== GIVEN DATA

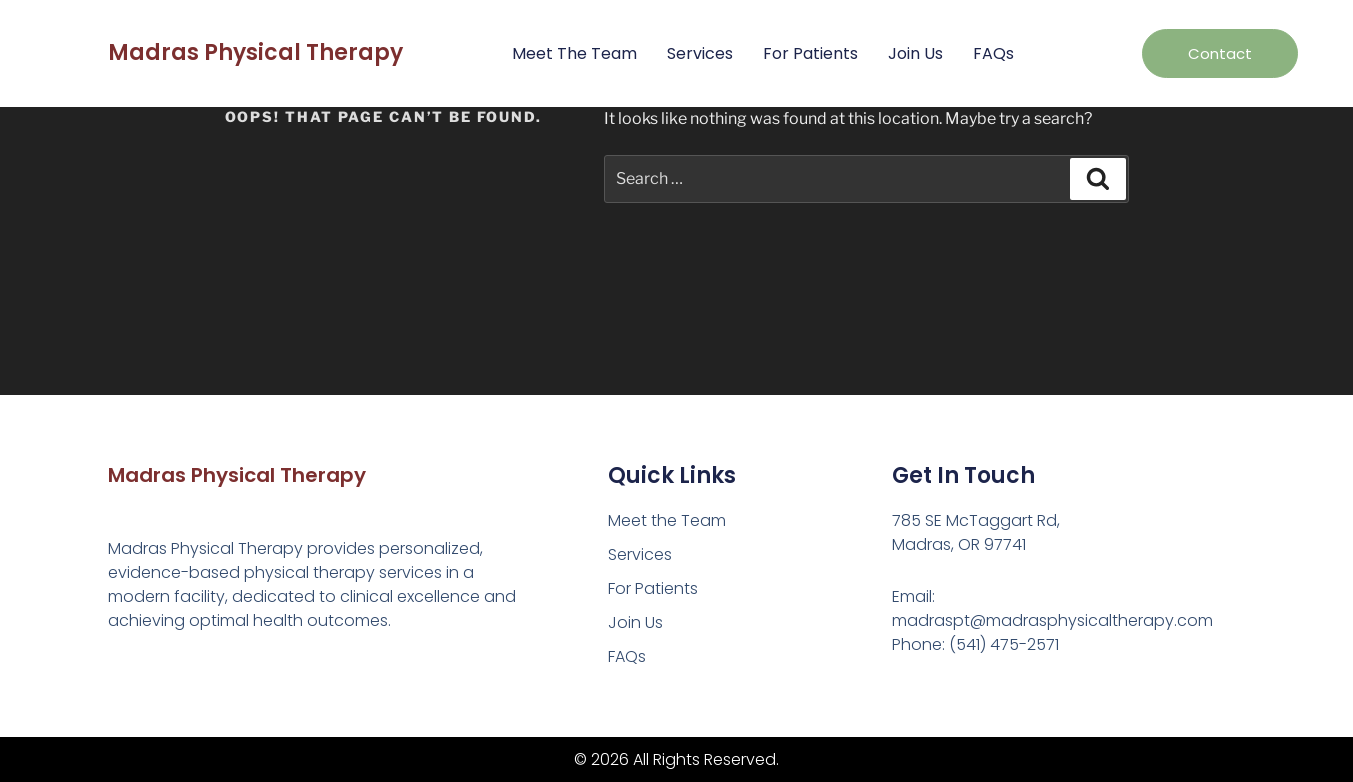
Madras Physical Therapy (255, 52)
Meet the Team (574, 53)
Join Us (915, 53)
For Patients (810, 53)
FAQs (993, 53)
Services (700, 53)
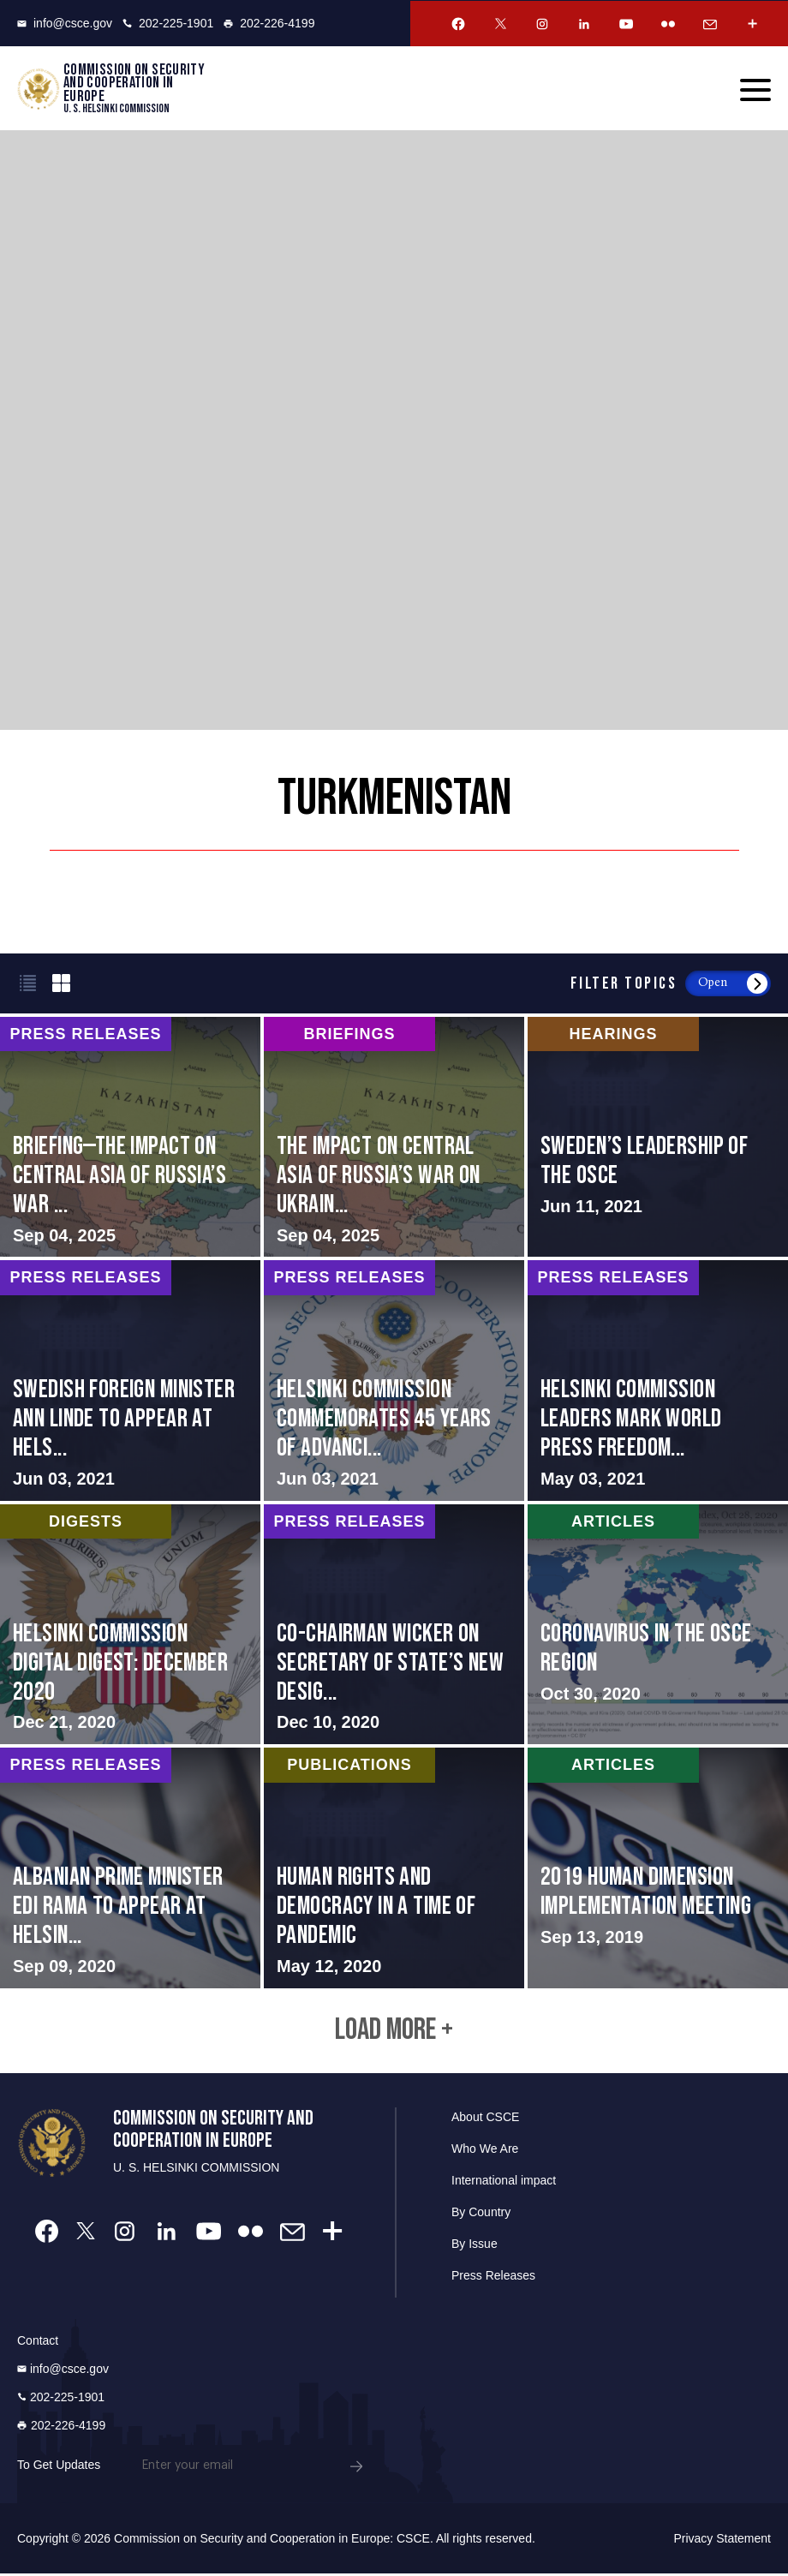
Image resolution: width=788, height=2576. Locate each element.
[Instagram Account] (542, 24)
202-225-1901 (167, 23)
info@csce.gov (64, 23)
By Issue (474, 2246)
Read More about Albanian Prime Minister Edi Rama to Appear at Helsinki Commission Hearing (130, 1868)
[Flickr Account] (668, 24)
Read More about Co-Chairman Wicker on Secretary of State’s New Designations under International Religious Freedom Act (394, 1624)
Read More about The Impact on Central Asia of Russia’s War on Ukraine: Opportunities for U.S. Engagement (394, 1138)
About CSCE (485, 2119)
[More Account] (752, 24)
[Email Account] (710, 24)
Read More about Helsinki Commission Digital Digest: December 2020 (130, 1624)
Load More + (394, 2032)
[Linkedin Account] (584, 24)
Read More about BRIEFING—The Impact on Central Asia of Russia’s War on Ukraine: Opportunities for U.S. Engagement (130, 1138)
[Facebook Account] (458, 24)
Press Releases (493, 2278)
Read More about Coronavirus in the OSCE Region (658, 1624)
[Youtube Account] (626, 24)
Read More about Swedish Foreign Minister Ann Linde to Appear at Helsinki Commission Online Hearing (130, 1381)
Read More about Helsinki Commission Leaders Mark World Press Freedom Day (658, 1381)
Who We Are (484, 2151)
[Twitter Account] (500, 24)
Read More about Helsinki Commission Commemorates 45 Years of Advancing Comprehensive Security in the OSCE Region (394, 1381)
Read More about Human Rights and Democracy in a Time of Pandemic (394, 1868)
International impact (503, 2183)
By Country (480, 2214)
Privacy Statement (722, 2541)
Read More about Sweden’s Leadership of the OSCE (658, 1138)
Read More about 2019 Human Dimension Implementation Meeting (658, 1868)
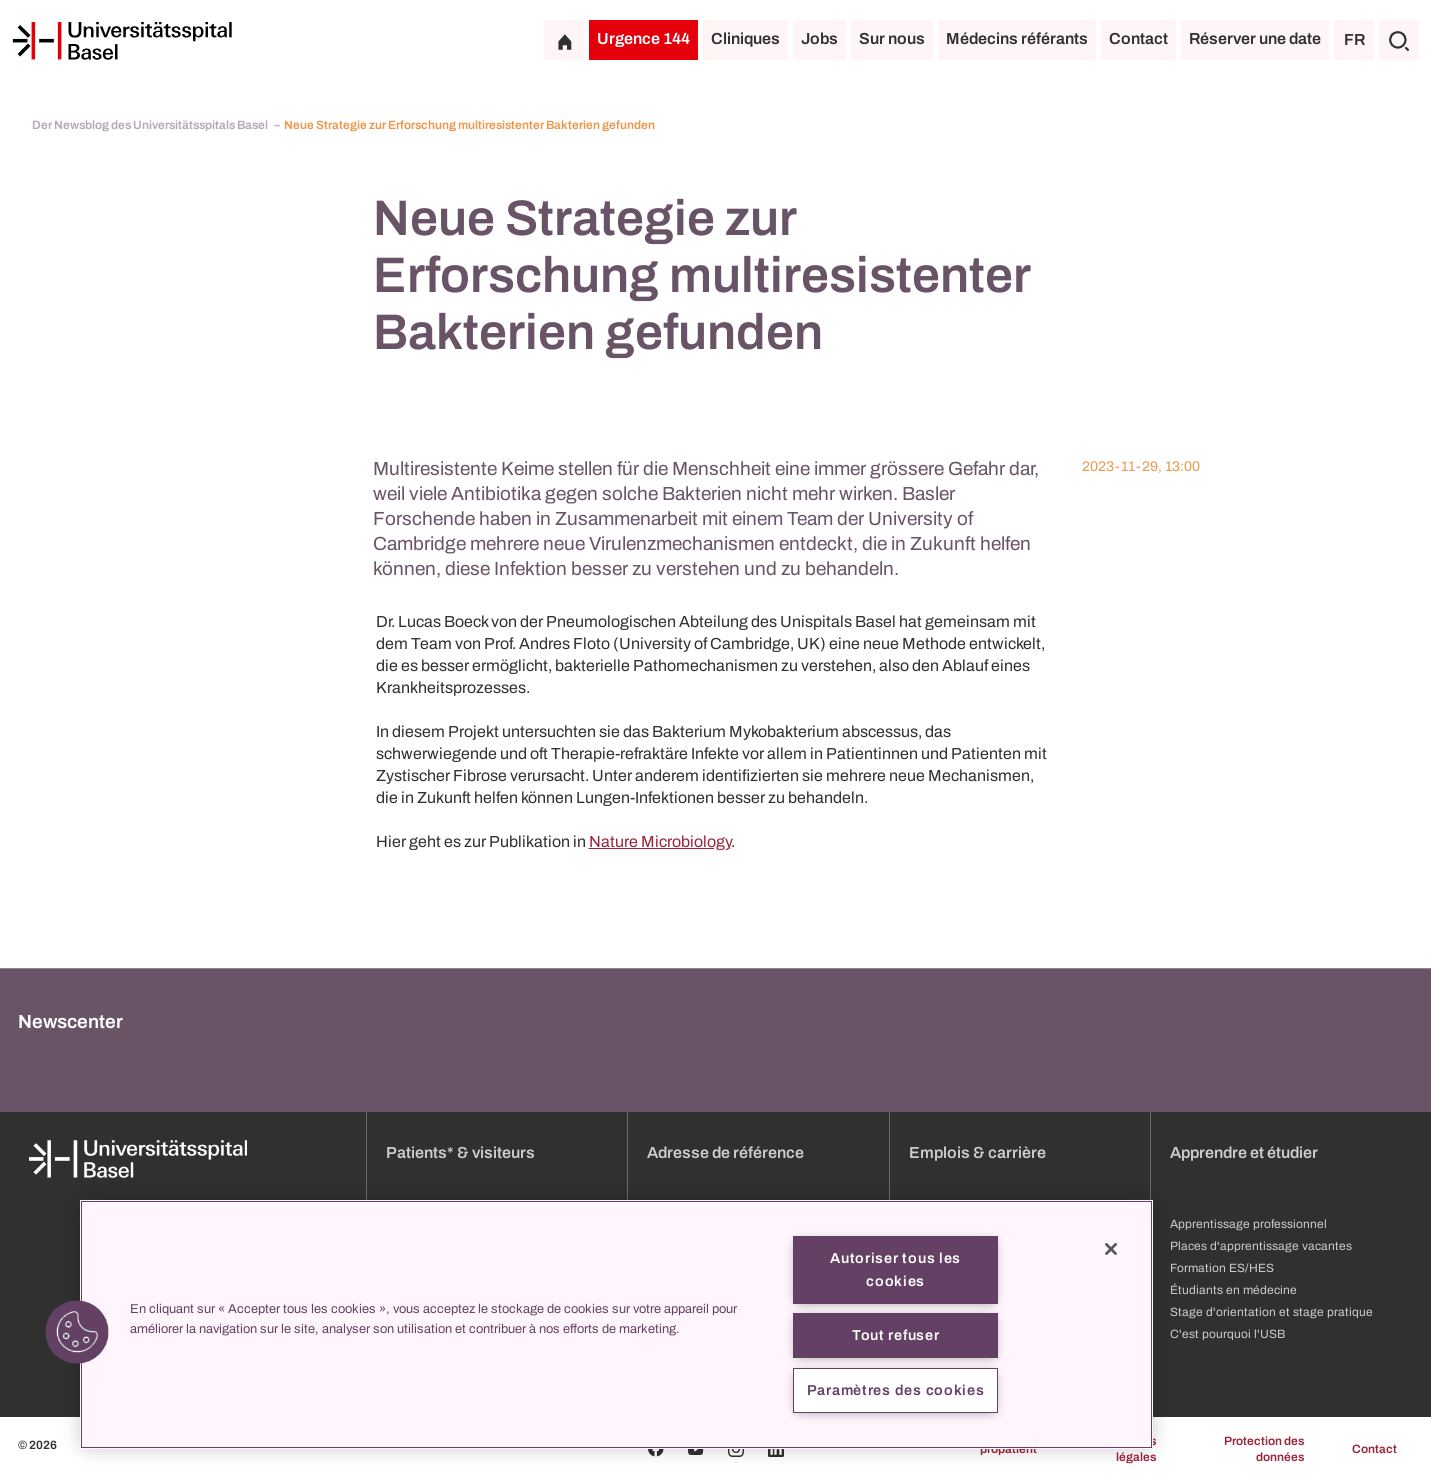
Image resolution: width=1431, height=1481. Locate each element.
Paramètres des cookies (896, 1390)
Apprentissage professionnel (1248, 1224)
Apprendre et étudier (1244, 1152)
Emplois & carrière (977, 1152)
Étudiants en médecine (1233, 1290)
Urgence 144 (643, 38)
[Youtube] (696, 1449)
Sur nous (892, 38)
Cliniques (745, 38)
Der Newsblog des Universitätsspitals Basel (151, 125)
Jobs (819, 38)
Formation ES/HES (1222, 1268)
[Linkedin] (776, 1449)
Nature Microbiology (660, 841)
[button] (77, 1332)
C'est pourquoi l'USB (1227, 1334)
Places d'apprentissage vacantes (1261, 1246)
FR (1354, 39)
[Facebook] (656, 1449)
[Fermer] (1111, 1249)
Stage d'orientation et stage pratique (1271, 1312)
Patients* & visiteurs (460, 1152)
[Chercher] (1399, 40)
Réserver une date (1255, 38)
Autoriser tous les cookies (895, 1269)
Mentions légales (1130, 1449)
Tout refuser (896, 1335)
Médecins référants (1017, 38)
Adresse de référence (725, 1152)
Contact (1138, 38)
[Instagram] (736, 1449)
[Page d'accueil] (122, 41)
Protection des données (1264, 1449)
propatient (1008, 1449)
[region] (616, 1324)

====

** ABOUT THIS TASK **
Copy every line above that includes the string "cookies".

** ANSWER BOX **
Paramètres des cookies (896, 1390)
Autoriser tous les cookies (895, 1269)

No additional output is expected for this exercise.